March 05, 2008

Je ne regrette rien: phonetics and phonology

Edith Piaf's recording of "Je ne regrette rien" ("I don't regret anything") was on the radio the other day. (It is also frequently on British TV in a commercial spoofing it, with subtitles regretting not having purchased the product... Key sign of a bad advert: I cannot remember the name of the product, or indeed, anything about it.) Listening to Piaf's delivery reminded me that in the first line, after the word "Non", she sings the title in as few as three syllables. I think rien counts as monosyllabic, though it could be bisyllabic (the melody line rather suggests that); but what is quite clear to me is that the part before rien is at most just two syllables, and possibly just one. The vowels of je and ne are completely gone (they are heard loud and strong as separate syllables when repeated to a different melodic phrase in the next line). And the third vowel is hardly clear. In other words, she sings je ne regrette as something very much like [ʒnʁgʁɛt], although the first two consonants are certainly soft and indistinct.

Word-initial consonant sequences like [ʒnʁgʁ] have virtually never been reported in any language (there might be exceptions among certain groups like the Salishan languages of the Pacific North West or the North West Caucasian languages, but I don't think so). French doesn't allow words beginning with [ʒnʁgʁ] — that is, words that would have spellings beginning jnrgr. It's just that remarkable things happen in rapid or casual connected speech.

Sometimes when linguists tell introductory classes about phonotactics, they illustrate by pointing out that although English has words beginning with [sn], none of the other fricative consonants occur before the nasal [n] at the beginning of a word: there are words like snoop, but you simply cannot have words like *znoop, *vnoop, *hnoop, *shnoop, *thnoop, or *fnoop. They are not phonetically inconceivable; they are just phonologically disallowed in English. And sometimes a bright undergraduate will put up a hand and say, "What about the word [fnetIks]?" At that point a bad instructor will say "Shut up. You're just being silly."

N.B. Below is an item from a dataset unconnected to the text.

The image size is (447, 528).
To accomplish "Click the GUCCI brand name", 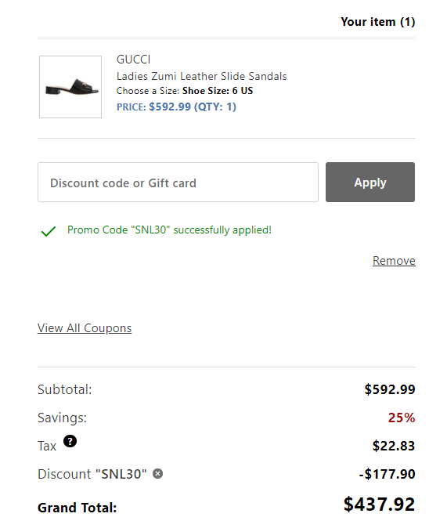I will pyautogui.click(x=133, y=60).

But a good instructor, such as one might expect to be taught by at the UC Santa Cruz, or at the University of Edinburgh, will use it as a teachable moment, and explain that the prohibition seems to be phonological but not phonetic. Remarkable things happen in rapid or casual connected speech, as Piaf's first-line pronunciation of je ne regrette shows; but the word phonetic is not a true example of a [fn-] word. People who use it also use words related to it like phonetician and phone and allophone, and in those words there is always a vowel between the [f] sound and the [n] sound. What the pronunciation [fnetIks] illustrates is that when a vowel between two consonants is totally unstressed, the vowel can be completely inaudible. Potato can sometimes be pronounced with [pt] at the beginning. Yet pterodactyl never is. Why not? Because words beginning with [pt] are phonologically impossible in English despite being phonetically possible. (Pterodactyl has pt in the spelling only because of its Greek etymology.) And that is a crucial, and very useful, example of what the difference is between phonology and phonetics. That's all for today. Class dismissed.